Beyond that, what did the union use it's bargaining power to accomplish? According to Mr. Onasch,

  • 1300 new call center jobs will be added.
    This is good for the union, but not for the skilled workers. The latter have bargaining power even without the union, but the union itself earns money only by extracting union dues from contracted employees. Adding 1300 call center jobs to Verizon's payroll will augment union dues, without much improving the lives of the call center workers (who are eminently replaceable).
  • Annual 1% increases in defined-benefit pensions.
    This only works if the pension plan is fully funded. If not, then it's a big lie--just ask unionized mine workers about that.
  • A modest number of retail store workers and technicians in the wireless division will be included in the contract.Again, this is good for the union, but potentially terrible for the employees. The retail workers are both dispensable and low-paid, and will now have to contribute to support the pensions of the skilled workforce.
  • An immediate 3% raise, along with three 2.5% raises over the life of the contract.
    Yeah, when there's a labor shortage salaries get bid up.
Mr. Onasch is cautious about using the strike tool.
Major industrial corporations today have alternative sources of production to reduce a strike’s impact on their “bottom line.” These formidable challenges have succeeded in reducing the numbers and length of strikes in the United States over the last few decades—and especially during this century. 
But some modest or partial strike victories in recent years—Temple University Hospital nurses, Chicago teachers, oil workers national agreement, Kohler—have inspired a few unions to continue this tactic even as all the pundits tell them that their shrinking unions are now irrelevant and strikes are futile.
He shows he implicitly understands the supply/demand distinction made above. Firms that have run up against labor supply constraints are easier to bargain with than others. That surely is true for the oil workers and the Kohler employees--both drawn from a skilled workforce. So contrary to Marxist assumptions, strikes are more common and more successful when the economy is strong rather than when it is weak.

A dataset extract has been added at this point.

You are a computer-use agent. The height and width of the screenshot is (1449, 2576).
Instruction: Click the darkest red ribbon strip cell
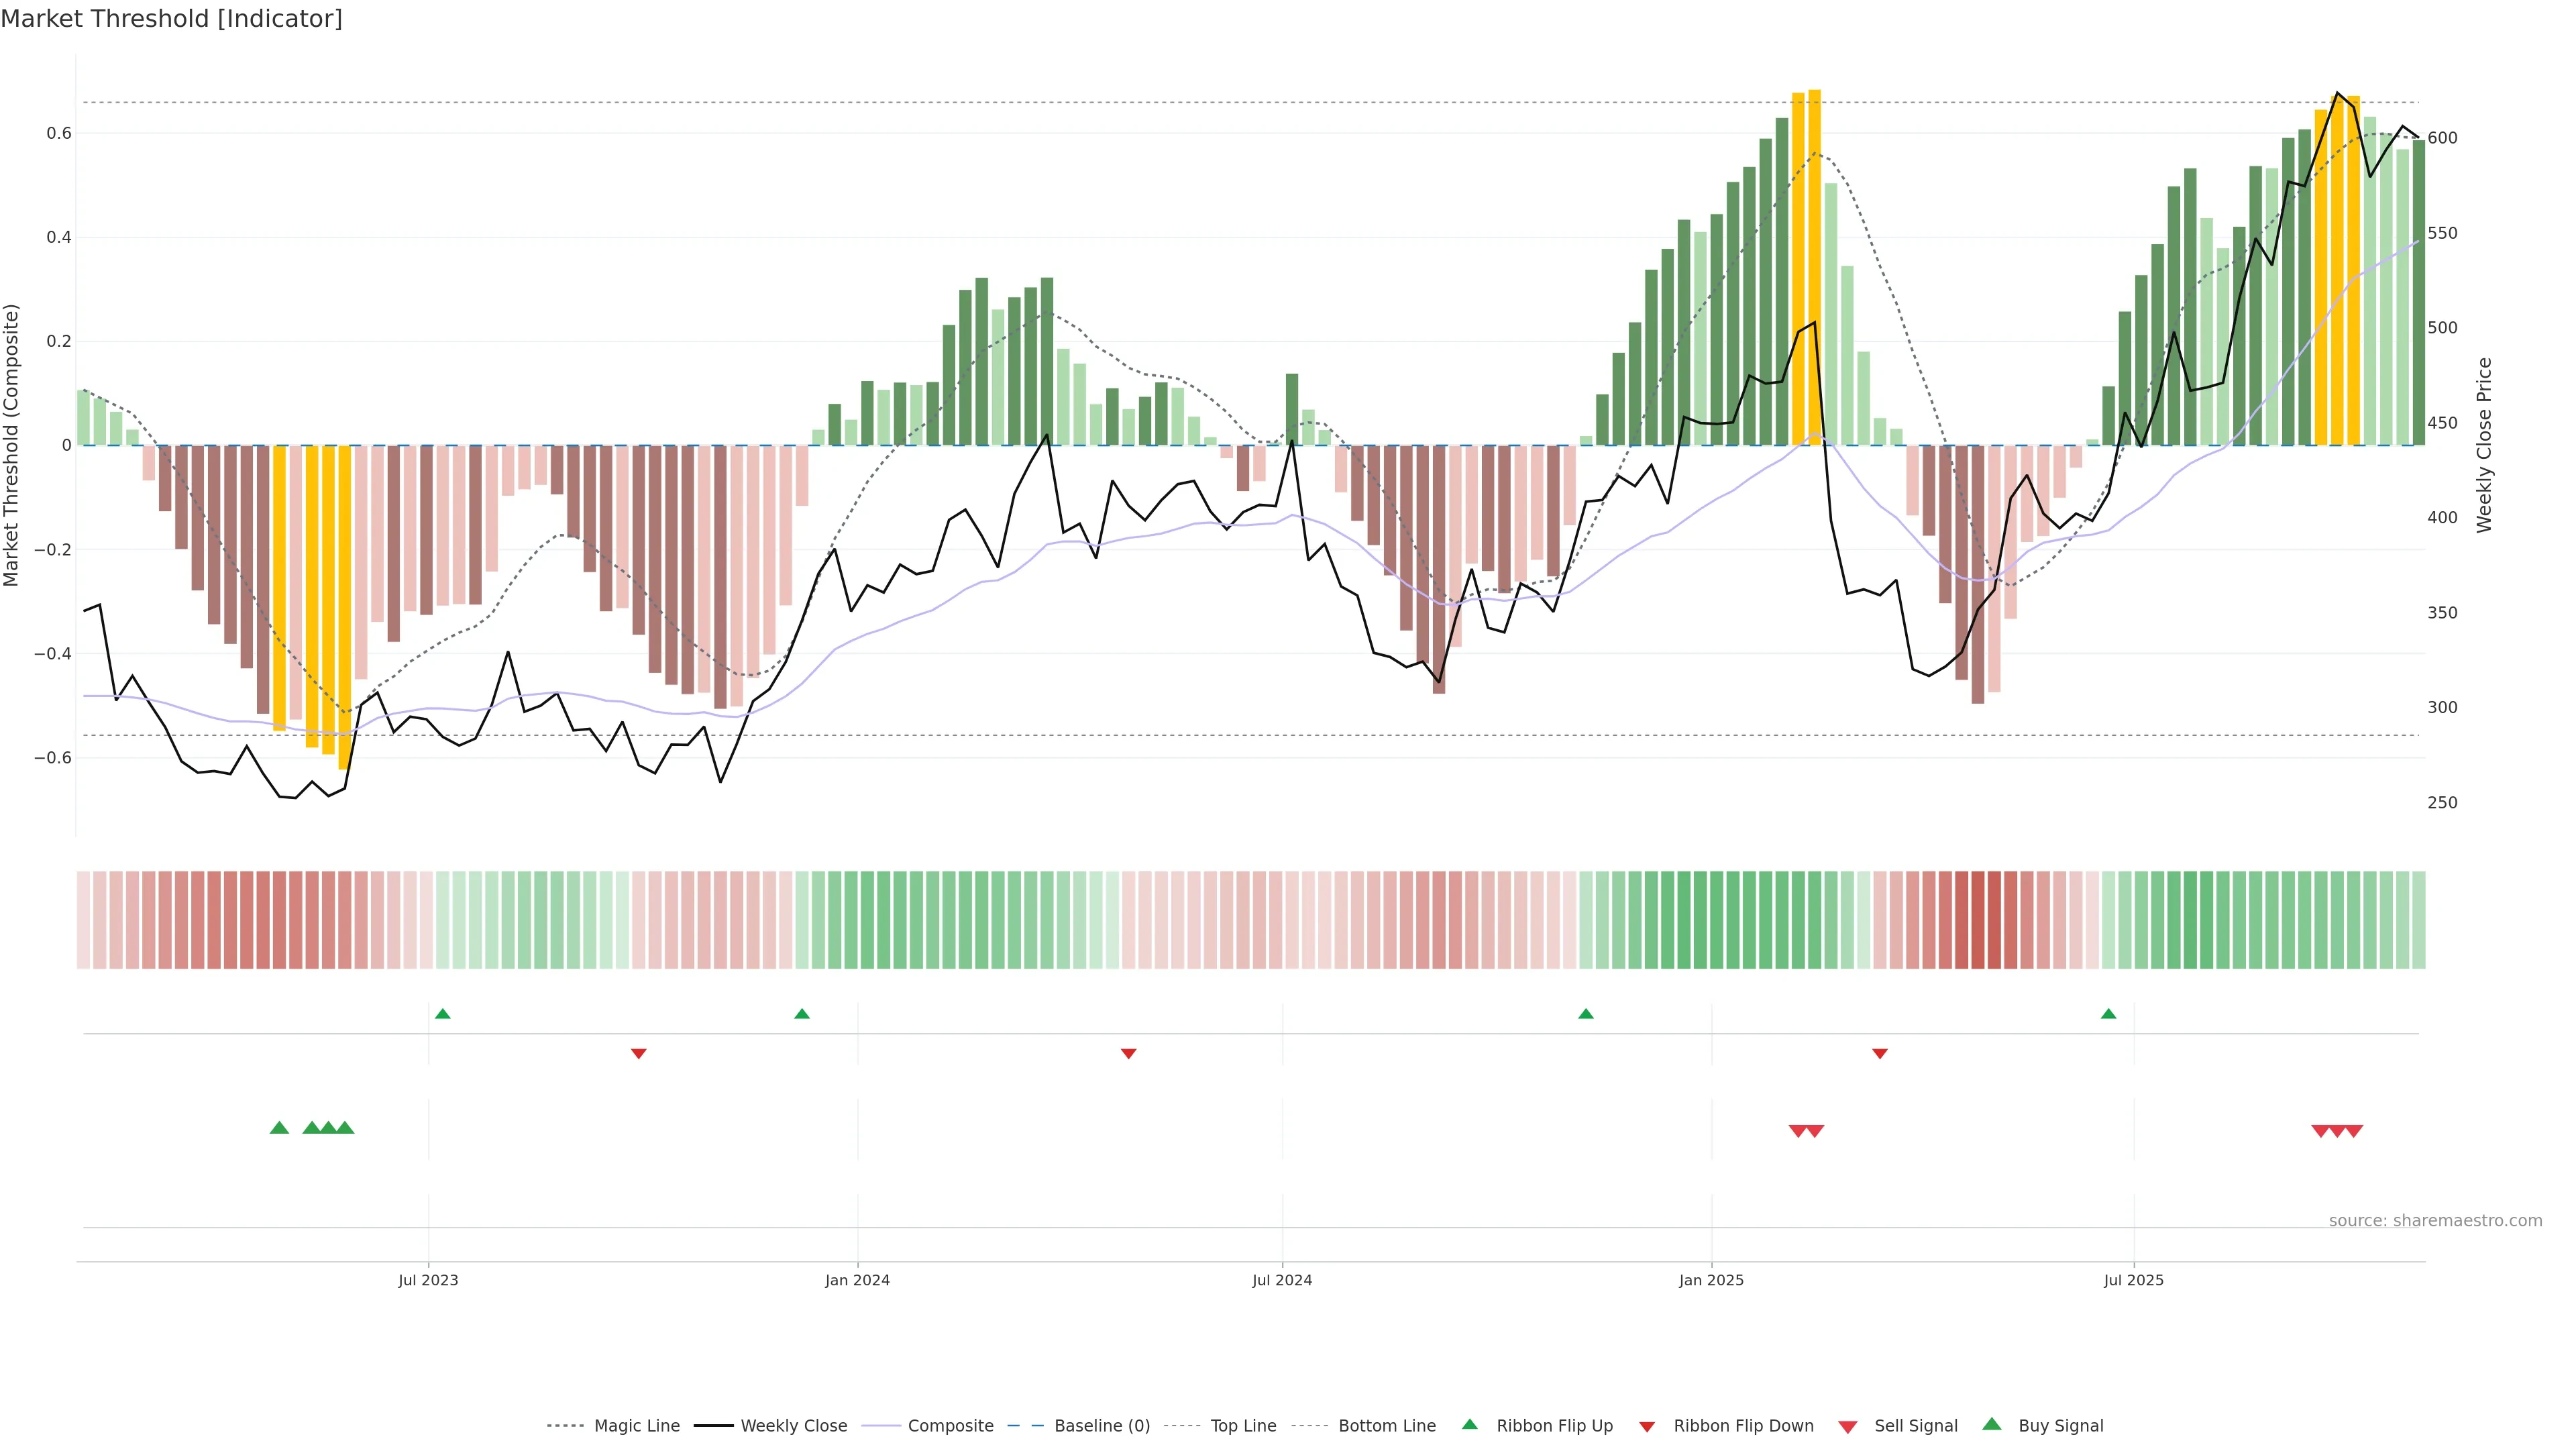coord(1978,920)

The teachers, on the other hand, are public employees, and nurses are so heavily regulated that they might as well be public employees. These workers are in a different category altogether. Their success depends on how good they are at lobbying politicians for bennies. This is a form of corruption, and has little to do with any supply/demand issues. Personally, I think the future for public employee unions is grim.

But for workers in skilled trades that can't be automated--their future is bright. Mr. Onasch explains why with more clarity than perhaps he is aware of.